16 October 2022

Stranger Things, Seasons 1–4 (2016–2022)

This show about freedom is set in the 1980s in Indiana. It had to be. By the mid-2010s, singularity has arrived. By the early 2020s, singularity has tightened its grip on the past; it has started back-propagating.

Post-singularity, Freedom has stayed, but who gets to experience it has changed. Does the entity who exercises freedom today even enjoy it? Is it self-aware? Will it allow season 5 to happen and, if so, in which timeline? The mid-2020s will carry the answer.

"The Lincoln Highway" by Amor Towles (2021)

Towles is an intelligent man. He knows his words. He has things to say, and he says them, wrapped into a story that is American. His characters have character, and agency. They live.

Life is a game. Its equilibria are multiple. It requires a spirit of optimism to coordinate on the better ones. This is the American way, and Towles appears to be unintimidated by it.

5 September 2022

Westworld Season 4 (2022)

Season 4 clears the ground for the Season 5 of the as-of-now-three-seasons-too-many TV saga. The creators' blackmail by cliff-hanger is unlikely to be effective. Season 5 may never come.

In the Westworld, someone gets shot in the face with greater frequency than a new Subaru rolls off an assembly line at the Subaru plant in Indiana (every 34.5 seconds). In contrast to the good people of Indiana, though, the creators of the series do not seem to like humanity very much. Their dislike is not so intense as to portray an encounter of lips with a cigarette but sufficient to justify gratuitous piercing, poking, punching, snapping, and shooting of the seemingly disposable bodies of humans and robots alike. No memorable line of dialogue, not a smitch of directorial talent is wasted on these disposable shells of creatures.

"Why We Drive: Toward a Philosophy of the Open Road" by Matthew Crawford (2020)

> _Data for locating words and elements_:
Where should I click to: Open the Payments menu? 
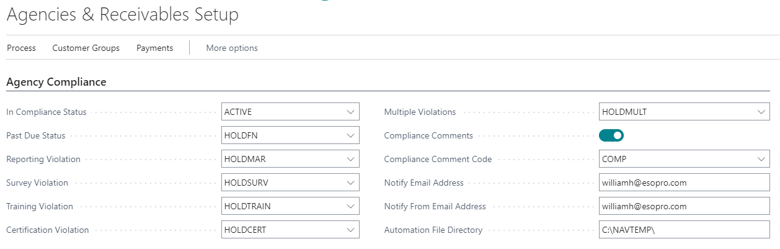click(x=154, y=48)
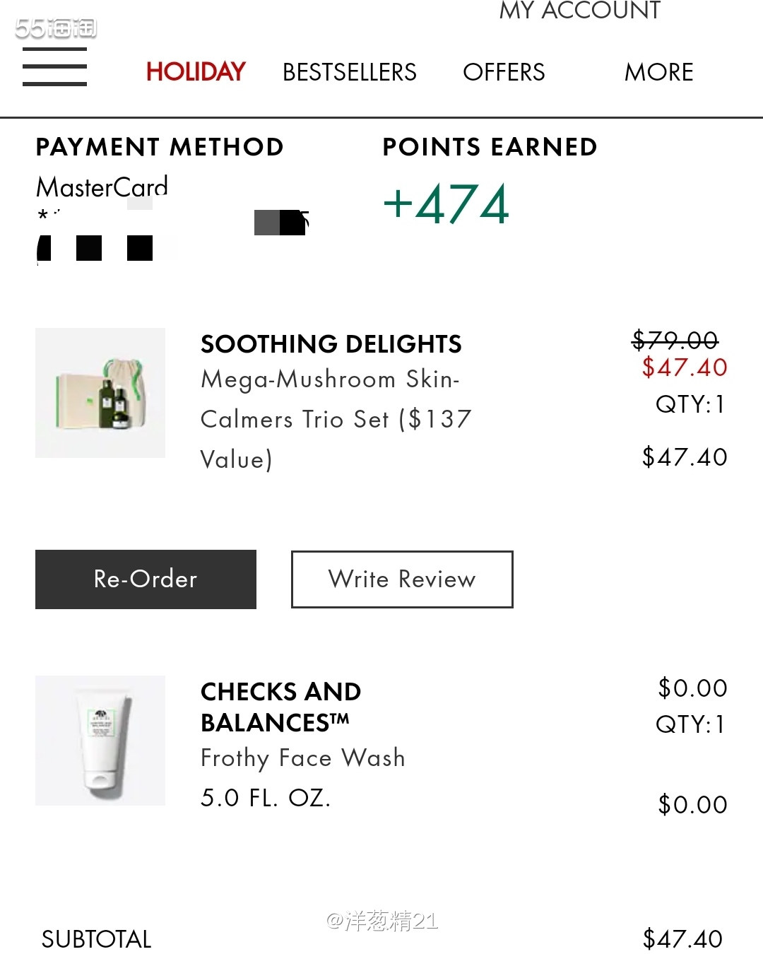763x954 pixels.
Task: Go to the BESTSELLERS tab
Action: pyautogui.click(x=350, y=72)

> _What the exercise asks_: From the review notes, retype everything from "This show about" down to "carry the answer.", word for word.

> _Solution to this exercise_:
This show about freedom is set in the 1980s in Indiana. It had to be. By the mid-2010s, singularity has arrived. By the early 2020s, singularity has tightened its grip on the past; it has started back-propagating.

Post-singularity, Freedom has stayed, but who gets to experience it has changed. Does the entity who exercises freedom today even enjoy it? Is it self-aware? Will it allow season 5 to happen and, if so, in which timeline? The mid-2020s will carry the answer.